Douze nouveaux films prendront l'affiche à Montréal la semaine prochaine. Dont cinq mercredi. Même si nous avons déjà célébré l'Action de grâce le mois dernier chez nous, notre saison cinématographique se colle plutôt à celle du calendrier américain.

Chez nos voisins du Sud, la «Thanksgiving» annonce la dernière ligne droite. Et entraîne avec elle son lot de productions plus artistiquement ambitieuses, destinées à séduire les membres des différentes associations professionnelles et de critiques. Cible privilégiée: les augustes académiciens.

Déjà, les publications spécialisées y vont de leurs prédictions en vue de la prochaine soirée des Oscars. Elles préparent le terrain en choisissant des oeuvres et des artisans qui, à leur avis, sont déjà dignes d'une nomination «assurée».

On peut sourire quand on voit apparaître dans ces listes des films que personne n'a encore vus (How Do You Know de James L. Brooks, True Grit des frères Coen), mais il reste que la plupart des films «oscarisables» ont déjà pris l'affiche en salle. Ou alors, certains d'entre eux ont été montrés dans différents festivals (Telluride, Toronto, New York, etc.). Pour l'instant, les trois leaders incontestables seraient The King's Speech de Tom Hooper (à l'affiche le 10 décembre), The Social Network de David Fincher et Inception de Christopher Nolan. Évidemment, on fait ses choux gras des «rivalités» qui pourraient survenir dans certaines catégories. Certains fantasment même déjà sur un nouveau match-revanche entre Annette Bening et Hilary Swank. La vedette de The Kids Are All Right a déjà vu la tête d'affiche de Conviction lui «ravir» l'Oscar à deux reprises.

Mais il y a encore bien loin de la coupe (de champagne) aux lèvres (lustrées de gloss). Même si la cérémonie se tiendra le 27 février, une semaine plus tôt que l'an dernier, l'Académie semble accuser un peu de retard sur son programme. À l'heure qu'il est, on ne sait même pas qui animera la soirée. Dans le Hollywood Reporter, on faisait remarquer cette semaine que cette annonce avait pourtant été faite au début du mois de novembre l'an dernier.

Comme le tandem Steve Martin - Alec Baldwin n'a pas obtenu le succès escompté, on aurait voulu se tourner de nouveau vers Hugh Jackman, remarquable dans ce rôle. Mais le suave acteur aurait décliné. Dans ces circonstances, le choix d'un animateur ou d'une animatrice revêt un caractère délicat. Les «valeurs sûres» (Allô? Billy Chrystal?) n'ont peut-être plus intérêt à remettre en jeu leur excellente réputation.

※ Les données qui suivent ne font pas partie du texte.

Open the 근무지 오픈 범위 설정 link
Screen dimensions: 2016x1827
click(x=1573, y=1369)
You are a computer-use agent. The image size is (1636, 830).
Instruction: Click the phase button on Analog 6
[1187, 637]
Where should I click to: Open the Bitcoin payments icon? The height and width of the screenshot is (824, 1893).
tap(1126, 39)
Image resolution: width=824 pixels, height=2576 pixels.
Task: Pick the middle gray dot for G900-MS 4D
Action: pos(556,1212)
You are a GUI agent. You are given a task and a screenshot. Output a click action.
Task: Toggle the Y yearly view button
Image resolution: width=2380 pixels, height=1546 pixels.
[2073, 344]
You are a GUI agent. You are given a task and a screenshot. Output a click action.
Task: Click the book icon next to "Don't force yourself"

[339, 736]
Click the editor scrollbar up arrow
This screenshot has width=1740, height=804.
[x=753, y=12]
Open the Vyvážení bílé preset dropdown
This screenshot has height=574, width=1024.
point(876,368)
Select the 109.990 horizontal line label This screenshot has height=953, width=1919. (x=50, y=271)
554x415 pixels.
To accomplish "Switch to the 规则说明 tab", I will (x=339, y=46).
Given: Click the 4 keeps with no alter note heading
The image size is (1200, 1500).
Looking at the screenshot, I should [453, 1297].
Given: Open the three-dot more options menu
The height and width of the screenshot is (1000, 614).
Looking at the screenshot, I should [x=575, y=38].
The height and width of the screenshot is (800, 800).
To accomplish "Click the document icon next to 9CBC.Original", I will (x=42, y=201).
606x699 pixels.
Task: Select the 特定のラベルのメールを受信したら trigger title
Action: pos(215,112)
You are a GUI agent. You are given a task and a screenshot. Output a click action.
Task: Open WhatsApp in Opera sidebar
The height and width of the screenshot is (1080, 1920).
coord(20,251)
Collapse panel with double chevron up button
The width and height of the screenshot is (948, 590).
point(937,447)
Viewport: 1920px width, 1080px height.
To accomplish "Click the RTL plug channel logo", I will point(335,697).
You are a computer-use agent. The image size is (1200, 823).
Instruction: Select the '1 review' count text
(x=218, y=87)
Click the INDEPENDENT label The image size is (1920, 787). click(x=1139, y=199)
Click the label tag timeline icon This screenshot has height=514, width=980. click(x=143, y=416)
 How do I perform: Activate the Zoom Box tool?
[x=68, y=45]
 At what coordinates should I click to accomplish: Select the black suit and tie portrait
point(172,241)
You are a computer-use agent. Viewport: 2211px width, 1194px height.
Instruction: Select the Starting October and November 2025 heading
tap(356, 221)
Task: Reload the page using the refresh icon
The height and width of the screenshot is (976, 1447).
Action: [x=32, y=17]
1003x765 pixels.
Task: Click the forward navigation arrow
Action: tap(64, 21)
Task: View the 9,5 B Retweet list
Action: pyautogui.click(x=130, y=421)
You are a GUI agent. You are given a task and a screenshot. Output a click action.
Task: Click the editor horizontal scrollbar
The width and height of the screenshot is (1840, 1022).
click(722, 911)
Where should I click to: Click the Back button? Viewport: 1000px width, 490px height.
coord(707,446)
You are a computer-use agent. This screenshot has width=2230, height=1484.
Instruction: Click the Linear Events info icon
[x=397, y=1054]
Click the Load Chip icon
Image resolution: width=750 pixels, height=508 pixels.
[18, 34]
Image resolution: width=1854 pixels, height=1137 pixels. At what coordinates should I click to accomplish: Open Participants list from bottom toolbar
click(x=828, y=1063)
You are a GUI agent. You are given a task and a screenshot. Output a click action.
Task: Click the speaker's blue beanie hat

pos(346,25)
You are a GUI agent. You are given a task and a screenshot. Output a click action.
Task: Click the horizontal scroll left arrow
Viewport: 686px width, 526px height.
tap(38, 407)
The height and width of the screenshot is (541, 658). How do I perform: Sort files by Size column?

De leur côté, les animateurs dotés d'un humour plus caustique (Chris Rock, John Stewart) ne font pas merveille dans un contexte où les cotes d'écoute accusent un net recul depuis quelques années. Cela dit, la cérémonie de l'an dernier, pendant laquelle The Hurt Locker l'a finalement emporté sur Avatar, a attiré un auditoire de 41,3 millions de téléspectateurs aux États-Unis, une augmentation de 14 % par rapport à l'année précédente. Ce qui laisse croire que la nature des films en lice a finalement bien plus à voir avec le succès de la soirée que la qualité de l'animation. Ou même du spectacle dans son ensemble.

Stratégie, stratégie...

Petite discussion cette semaine avec Guy A. Lepage par l'entremise de quelques gazouillis sur Twitter. La covedette de L'appât déplorait cette manie qu'ont les journaux d'annoncer des projets de films n'ayant pas encore obtenu de financement auprès des institutions. «C'est comme si je disais que j'espérais m'acheter une maison en 2012 si je la trouve et si je trouve l'argent!»

Il a raison. Sauf qu'il y a quelque part des gens bien informés qui fournissent ce type de nouvelles «en exclusivité» aux uns et aux autres. Et cela n'a rien d'innocent. En dévoilant publiquement ses intentions, un producteur bénéficie d'une visibilité médiatique qui, peut-être, mettra les décideurs dans de meilleures dispositions, particulièrement à l'égard de productions dont les visées commerciales sont clairement établies.

Est-ce que la stratégie fonctionne? Seuls ceux ayant pour mandat d'évaluer les différents projets pourraient répondre à cette question. Comme la technique est presque systématiquement utilisée par les sociétés de production, il y a tout lieu de croire que le taux de réussite doit être assez élevé. Mais pas toujours. En 2004, une conférence de presse avait été organisée pour annoncer un projet en attente de financement, une adaptation cinématographique de Putain, roman à succès de la regrettée Nelly Arcan. Six ans plus tard, on attend toujours.